── 本文

東京国立文化財研究所が新館建設に着手

1996年08月

東京・上野公園にある東京国立文化財研究所が19日、同公園内で新館建設に着手した。地上四階、地下一階、延べ床面積10515平方メートル。完成は5年後の2001年の予定。国連機関の国際文化財保存修復センター(ICCROM)が日本に要請している各国の技術研修者受け入れ施設も含んでいる。

中原悌二郎賞受賞者決定

1996年09月

国内の優れた彫刻作品に贈られる中原悌二郎賞の第27回目の受賞者は若林奮の「DaisyⅢ-2」に、中堅・若手作家を対象とした中原悌二郎賞優秀賞は岡本敦生の「地殻-鼓動」に贈られることとなった。

────
── データ

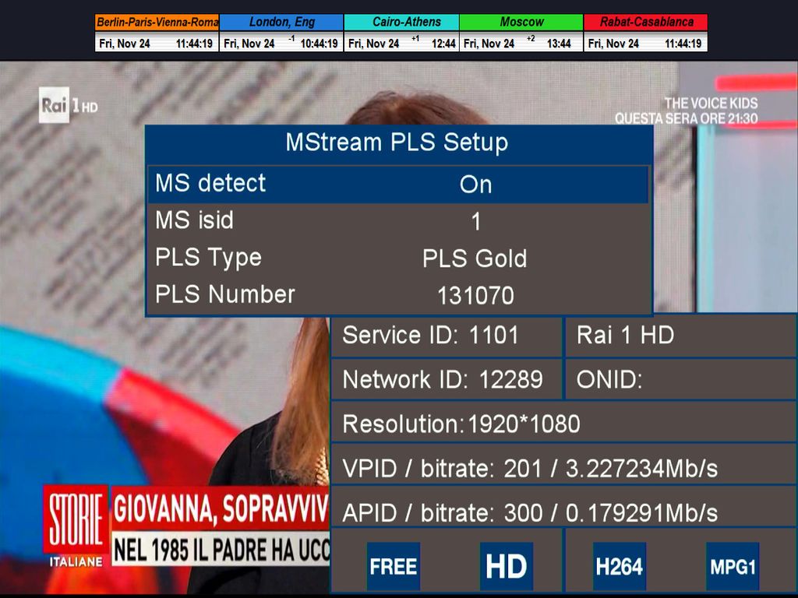Click the Rai 1 HD channel logo
Image resolution: width=798 pixels, height=598 pixels.
(69, 106)
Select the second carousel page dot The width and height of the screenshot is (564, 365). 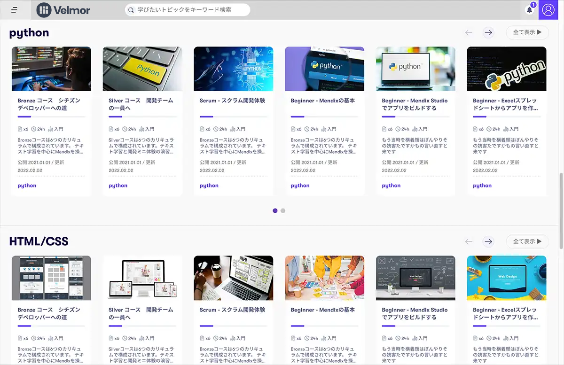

────

▸ 課題一覧
1. 本文によると、東京国立文化財研究所の新館は何年に完成する予定ですか。
2. 本文のうち「東京国立文化財研究所が新館建設に着手」で始まり「動」に贈られることとなった。」まで続く部分を、「新館」を「別館」に入れ替えて書き直してください。

▸ 解答一覧
1. 2001年に完成する予定です。

2.
東京国立文化財研究所が別館建設に着手

1996年08月

東京・上野公園にある東京国立文化財研究所が19日、同公園内で別館建設に着手した。地上四階、地下一階、延べ床面積10515平方メートル。完成は5年後の2001年の予定。国連機関の国際文化財保存修復センター(ICCROM)が日本に要請している各国の技術研修者受け入れ施設も含んでいる。

中原悌二郎賞受賞者決定

1996年09月

国内の優れた彫刻作品に贈られる中原悌二郎賞の第27回目の受賞者は若林奮の「DaisyⅢ-2」に、中堅・若手作家を対象とした中原悌二郎賞優秀賞は岡本敦生の「地殻-鼓動」に贈られることとなった。